Despite some wins, difficult issues, including addressing nature-destroying subsidies and cutting pollution, were not addressed.

This is against a background where a million of the world’s species are threatened with extinction, while unsustainable farming and consumption destroy forests, deplete soils and spread plastic pollution to even the most remote areas of the planet.

Ms Muhamad called it a “historic day”, adding: “We achieved the adoption of the first global plan to finance the conservation of life on Earth.”

“Our efforts show multilateralism can present hope at a time of geopolitical uncertainty,” said Steven Guilbeault, Canada’s minister of environment and climate change.

Jean-Luc Crucke, Belgium’s climate and ecological transition minister, described the negotiations as the “least bad” process. If the world really wanted to save nature, he said, “there is no other solution than this one”.

The meeting comes as countries face challenges likely to make addressing nature loss more difficult. These range from trade disputes and debt worries to the slashing of overseas aid – particularly by the Trump administration. Washington, which has not signed up to the UN’s convention on biological diversity, did not send representatives to the meeting.

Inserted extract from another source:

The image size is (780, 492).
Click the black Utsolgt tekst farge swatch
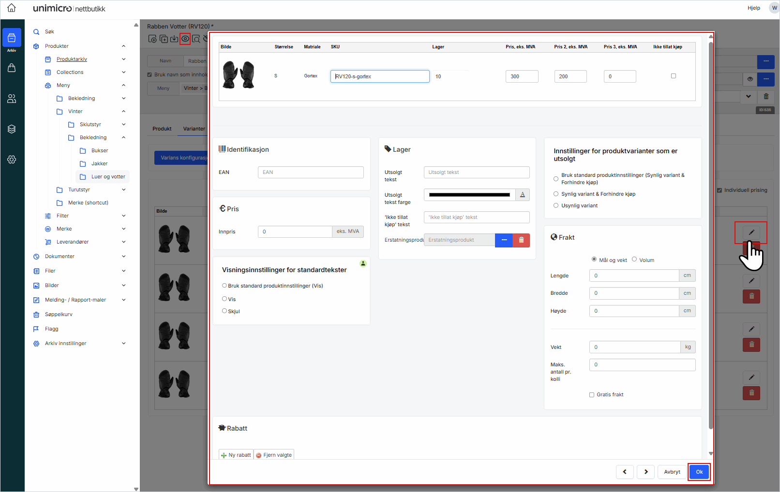469,195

Others at the summit expressed frustration at the agreement’s lack of ambition when it comes to the nature crisis. Bolivia negotiator Juan Carlos Alurralde Tejada raised concerns about the text “diluting” commitments to biodiversity and opening the path to an “indefinite discussion” on who will pay for conservation and how to distribute the money.

“Biodiversity cannot wait for a bureaucratic process that lasts forever, while the environmental crisis continues to get worse,” he added. “Forests are burning, rivers are in agony and animals are disappearing.”

Global policy director at World Wildlife Fund International Efraim Gomez commended countries for reaching these multilateral gains in a challenging context of global politics. “There is consensus on a way forward to ‘midwife’ the financial arrangements we need to arrest biodiversity loss and restore nature,” he added.

“However, this necessary step is not sufficient. Now, the hard work starts. It remains a point of concern that developed nations are not on track to honouring their commitment of raising $20 billion by 2025 for developing nations,” he added.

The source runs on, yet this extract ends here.